Wir fassten zusammen: Also, da war eine große Schlacht in Alcácer Quibir (Nordafrika) gewesen, aus der der edle Herr Frei Luis de Sousa nicht wieder zurückkehrte, so dass nach längerer Trauer die Ehefrau nicht mehr wie das alte Portugal auf die Wiederkehr des jungen König Sebastian untätig dasaß und wartete, sondern seinen Bruder heiratete und eine Tochter bekam. Und wir ahnten die Tragik, dass im letzten Akt der verlorene Held wiederkommt und enttäuscht über seine untreue Ehefrau sein wird. Ist ja ziemlich modern, diese Thematik aus der Nachkriegs-Trümmerliteratur, vergleiche Wolfgang Borchert “Draußen vor der Tür”. Allerdings dauerte es bis zum letzten Akt noch 3 Stunden.
3 Stunden theatralische Reden, Reden, Reden.
3 Stunden portugiesische Geschichte verquickt mit modernen technischen Erfindungen, Apparaten und Bühneneffekten. Altmodische Perücken und gleichzeitig Mikros und Hörgeräte, Kleider aus dem alten Portugal mit modernen Reißverschlüssen, Illusion und Realität im schrillen Gegensatz.

Völlig unverständlich war mir das Gejammer (er jaulte 30 Minuten und weinte blutige Tränen aus Lippenstift! und heulte und schniefte wie ein schlechter Fadosänger “Ai meu Deus, meu Deus”), das unerträgliche, ungekürzte, unmännliche Geheul des Ersatzgatten über seine “Schuld” (?), nachdem der rechtmäßige Herr nach 20 Jahren als Pilger aus dem Morgenland tatsächlich wieder heimkam. Was hatte der denn vorzufinden gehofft? Eine vertrocknete, aber “treue” Ehefrau? Und wieso bestraft die Kirche die “schreckliche Sünde” (welche eigentlich?) der beiden “Ehebrecher” (hä??), indem sie sie ins Kloster steckt? Und wieso dreht die “zarte, fragile” Tochter durch, deren “Sensibilität” bei der stattlichen 50jährigen Schauspielerin mit dem Mikrofon an der Wange eh unglaubwürdig war? Sie hatte doch gar keine Schuld und muss nun auf der Bühne sterben. Und was wird jetzt aus dem schönen Besitz dieser adligen Familie? Den verleibt sich die Kirche ein, denke ich.

DATENTEIL >>
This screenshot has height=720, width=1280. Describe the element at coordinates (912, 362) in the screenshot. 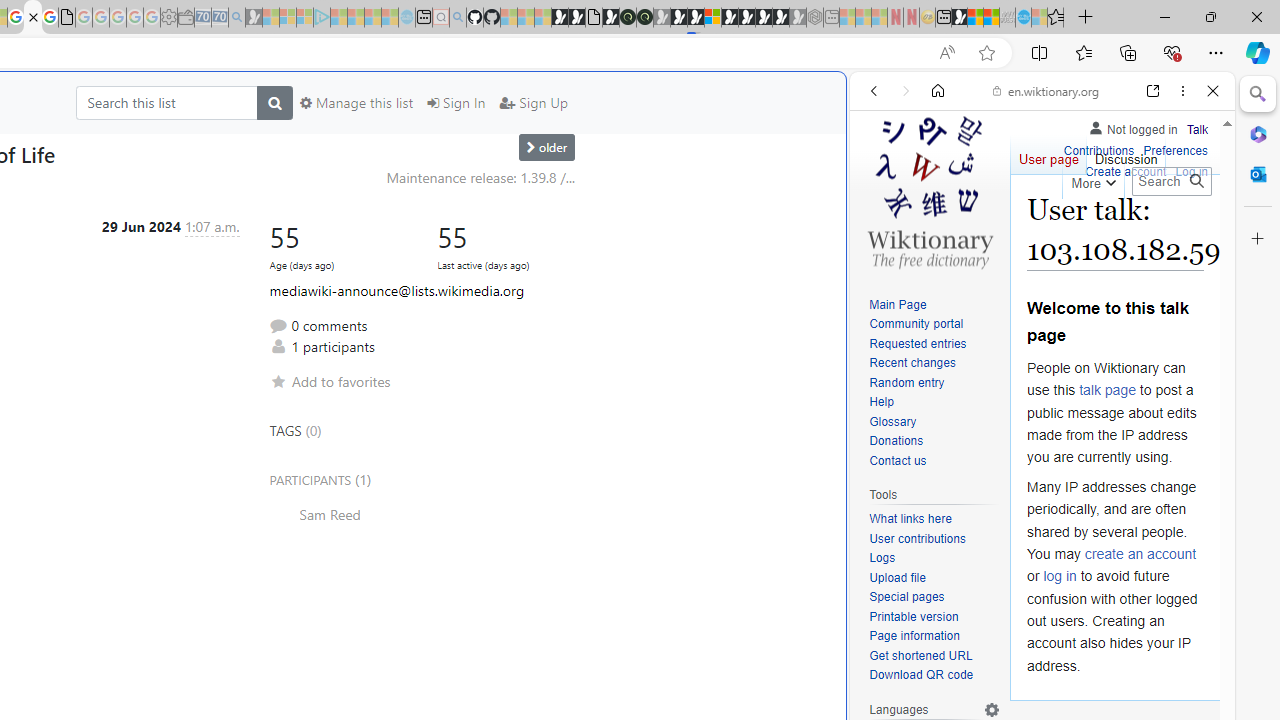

GESTELLTE AUFGABE >> Gib aus dem Textauszug über das Theaterstück eine Stelle wortgetreu wieder. Fang bei den Worten „3 Stunden portugiesische“ an und hör nach „im schrillen Gegensatz.“ auf.

LÖSUNG DER AUFGABE >>
3 Stunden portugiesische Geschichte verquickt mit modernen technischen Erfindungen, Apparaten und Bühneneffekten. Altmodische Perücken und gleichzeitig Mikros und Hörgeräte, Kleider aus dem alten Portugal mit modernen Reißverschlüssen, Illusion und Realität im schrillen Gegensatz.